What can also be seen is that the number of misclassifications is fairly less. The only issue which can be seen is that a fraction of the misclassification is classifying one of the kinds of attacks as normal connections. The most probable reason for this is due to the fact that the number of ‘normal’ connections make up more than 55% of the total dataset. However, considering the number of false negatives versus the total number of connections, this error is almost insignificant.

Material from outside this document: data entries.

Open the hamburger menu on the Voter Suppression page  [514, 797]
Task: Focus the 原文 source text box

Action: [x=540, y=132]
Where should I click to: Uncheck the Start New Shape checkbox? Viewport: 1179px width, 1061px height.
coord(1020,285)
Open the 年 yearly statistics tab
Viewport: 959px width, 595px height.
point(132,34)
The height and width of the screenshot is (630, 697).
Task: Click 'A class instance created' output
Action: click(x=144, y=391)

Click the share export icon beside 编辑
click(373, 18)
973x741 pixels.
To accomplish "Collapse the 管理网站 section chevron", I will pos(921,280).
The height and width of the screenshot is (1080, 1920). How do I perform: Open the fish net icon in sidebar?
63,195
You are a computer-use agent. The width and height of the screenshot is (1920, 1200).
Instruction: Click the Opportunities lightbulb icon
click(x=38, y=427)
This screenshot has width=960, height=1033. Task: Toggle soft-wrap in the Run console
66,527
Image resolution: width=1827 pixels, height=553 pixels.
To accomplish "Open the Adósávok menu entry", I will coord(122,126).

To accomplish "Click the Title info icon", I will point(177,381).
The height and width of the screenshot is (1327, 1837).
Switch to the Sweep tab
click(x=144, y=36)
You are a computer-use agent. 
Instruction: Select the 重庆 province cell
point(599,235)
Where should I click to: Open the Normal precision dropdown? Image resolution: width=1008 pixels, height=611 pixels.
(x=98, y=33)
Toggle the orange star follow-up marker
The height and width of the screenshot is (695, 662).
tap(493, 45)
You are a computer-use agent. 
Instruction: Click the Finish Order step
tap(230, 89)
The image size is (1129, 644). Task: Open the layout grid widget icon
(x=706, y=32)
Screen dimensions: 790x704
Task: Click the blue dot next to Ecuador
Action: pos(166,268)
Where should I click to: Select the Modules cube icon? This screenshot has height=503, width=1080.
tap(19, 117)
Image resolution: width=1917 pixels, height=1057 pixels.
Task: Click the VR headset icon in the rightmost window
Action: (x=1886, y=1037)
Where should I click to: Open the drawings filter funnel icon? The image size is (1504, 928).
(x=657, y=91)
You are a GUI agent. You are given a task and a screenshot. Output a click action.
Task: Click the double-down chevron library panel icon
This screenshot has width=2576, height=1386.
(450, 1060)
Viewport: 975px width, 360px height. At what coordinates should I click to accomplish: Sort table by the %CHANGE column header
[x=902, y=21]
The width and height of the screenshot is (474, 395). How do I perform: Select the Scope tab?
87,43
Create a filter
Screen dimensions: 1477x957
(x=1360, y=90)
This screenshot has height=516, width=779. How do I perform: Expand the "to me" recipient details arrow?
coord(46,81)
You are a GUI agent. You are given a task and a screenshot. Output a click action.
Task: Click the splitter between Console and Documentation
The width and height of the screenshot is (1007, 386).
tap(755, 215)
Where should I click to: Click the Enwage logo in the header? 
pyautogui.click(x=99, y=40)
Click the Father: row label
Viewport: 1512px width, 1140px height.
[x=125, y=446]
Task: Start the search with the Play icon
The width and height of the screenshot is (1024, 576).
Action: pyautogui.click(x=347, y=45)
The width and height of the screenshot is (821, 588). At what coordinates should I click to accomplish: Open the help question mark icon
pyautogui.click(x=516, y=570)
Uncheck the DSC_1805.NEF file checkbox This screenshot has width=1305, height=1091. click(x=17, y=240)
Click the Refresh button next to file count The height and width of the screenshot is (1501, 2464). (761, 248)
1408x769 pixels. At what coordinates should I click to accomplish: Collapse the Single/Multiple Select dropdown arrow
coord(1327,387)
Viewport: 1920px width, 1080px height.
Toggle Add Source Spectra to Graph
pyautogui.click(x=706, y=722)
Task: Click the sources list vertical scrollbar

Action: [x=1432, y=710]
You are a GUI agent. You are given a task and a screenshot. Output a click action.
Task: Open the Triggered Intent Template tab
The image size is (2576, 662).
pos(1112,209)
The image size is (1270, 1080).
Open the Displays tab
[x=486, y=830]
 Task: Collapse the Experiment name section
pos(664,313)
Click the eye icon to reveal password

Another important aspect of an intrusion detection system is its applicability to be used in real-time systems. We believe that our solution is easily deployable as once our model is trained (on previous data), and the classification happens almost instantaneously. The clustering algorithm is also able to identify new anomalies by comparing the incoming traffic to the cluster centroids that are already there using a cutoff to determine the novelty of that particular packet.

7 Conclusion

Even though technology has advanced leaps and bounds over the past few decades, intrusion detection continues to be an active research field. This paper outlines our approach to solving this problem by using a combination of anomaly and misuse detection models. The techniques used to perform the same have been explained and illustrated. We believe that this approach is quite successful in classifying connections into their respective categories.

8 Future Work

The current approach is able to spot and classify new intrusions as such. However, the number of false positives for this is high. Furthermore, the connections detected as new intrusions could be further categorized into subclasses based on similarity (clustering) and dealt with accordingly. Different approaches could also be tried in order to obtain more accurate signatures for the different categories of intrusions which would improve the accuracy of the misuse detection model.